Usually the book left me wanting more in the positive sense: in writing a reference text, authors have to pare down and reduce. And the editors did leave in a few good anecdotes. Only once did I find the pace of the book too fast: Lionel Groulx was certainly a major figure in Quebec intellectual and publishing history, but the nature of his thinking is understated here — he admired European dictators, and promoted racial purity and anti-semitism. The book will serve students in a wide array of disciplines well, and its references provide a useful starting point for more focused studies, histories, and biographies. And if you just love reading, well, this is a book to love.

In Literary Celebrity in Canada, Lorraine York examines the tensions between the idea that literary quality (highbrow) is not compatible with literary celebrity (lowbrow). Lorraine York, Literary Celebrity in Canada. Toronto: University of Toronto Press, 2007, 200 pages Like Mount, she shows how Canadian nationalism produces ambivalent responses to writers who become famous outside Canadian borders, leaving home figuratively, if not in fact. The authors she chooses add gender and ethnicity to the mix of tensions that play out around nationalism: Pauline Johnson, L.M. Montgomery, Stephen Leacock, Mazo de la Roche, Margaret Atwood, Carol Shields and Michael Ondaatje. Interestingly, the men have managed to defend their private lives more successfully than the women — perhaps because men are seen as independent of their domestic situation, while women who become famous are often seen as neglecting the duties of wife and mother (and the public feels free to pry into whether that women’s work is getting done). Johnson’s celebrity may have interfered with her chances of marriage, not only because of the lingering connotations of “the stage” but also because once you’ve come out as an Indian Princess it’s hard to be accepted back into the closet of married white respectability.

York’s analysis of Ondaatje’s celebrity notes that he is sometimes questioned about how Canadian he actually is and that he has also been accused of self-exoticizing (a classic bind, where for some critics he is neither Canadian enough nor Sri Lankan enough to be authentic). She notes that his insistence on privacy does not necessarily mean he resists celebrity (one is reminded of Diana, Princess of Wales, marching resolutely up to a video camera to put her hand over the lens).
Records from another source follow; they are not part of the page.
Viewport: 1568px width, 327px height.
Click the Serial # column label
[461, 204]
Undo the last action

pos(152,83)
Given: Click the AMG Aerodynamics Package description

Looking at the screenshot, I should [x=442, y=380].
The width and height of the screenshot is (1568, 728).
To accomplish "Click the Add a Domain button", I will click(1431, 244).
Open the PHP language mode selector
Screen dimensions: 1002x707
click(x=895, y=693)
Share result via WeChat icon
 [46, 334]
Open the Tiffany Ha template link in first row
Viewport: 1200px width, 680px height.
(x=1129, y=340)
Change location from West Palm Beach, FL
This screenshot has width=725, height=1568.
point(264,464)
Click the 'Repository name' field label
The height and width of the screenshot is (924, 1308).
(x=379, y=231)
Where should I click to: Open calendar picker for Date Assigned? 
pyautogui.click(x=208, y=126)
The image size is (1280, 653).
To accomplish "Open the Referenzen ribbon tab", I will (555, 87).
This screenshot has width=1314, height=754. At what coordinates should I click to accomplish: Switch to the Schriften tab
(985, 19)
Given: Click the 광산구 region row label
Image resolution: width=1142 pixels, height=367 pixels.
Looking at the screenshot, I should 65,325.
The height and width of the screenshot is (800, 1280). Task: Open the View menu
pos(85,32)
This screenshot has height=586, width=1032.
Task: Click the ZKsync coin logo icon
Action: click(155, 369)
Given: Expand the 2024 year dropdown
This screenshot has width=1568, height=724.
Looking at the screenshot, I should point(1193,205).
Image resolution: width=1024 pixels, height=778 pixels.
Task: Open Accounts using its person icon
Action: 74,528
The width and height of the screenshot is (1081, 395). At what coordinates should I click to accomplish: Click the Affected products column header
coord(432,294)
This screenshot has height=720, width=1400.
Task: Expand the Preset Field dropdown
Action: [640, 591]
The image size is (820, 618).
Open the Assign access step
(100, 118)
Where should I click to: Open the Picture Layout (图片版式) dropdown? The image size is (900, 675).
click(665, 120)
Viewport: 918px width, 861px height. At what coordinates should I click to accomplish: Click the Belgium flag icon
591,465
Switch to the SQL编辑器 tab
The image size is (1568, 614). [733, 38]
York contends that Canadian literary celebrities are not more modest than other celebrities (much as we might like to think that). However, her book itself shows signs of Canadian politeness (or perhaps the demands of an academic press). Equivalent British or American works on literary celebrity would likely go into more detail on these celebrities’ private lives. Shamefully, I admit I wanted more fascinating snippets and silly gossip mixed in with the very readable and thoughtful analysis York provides.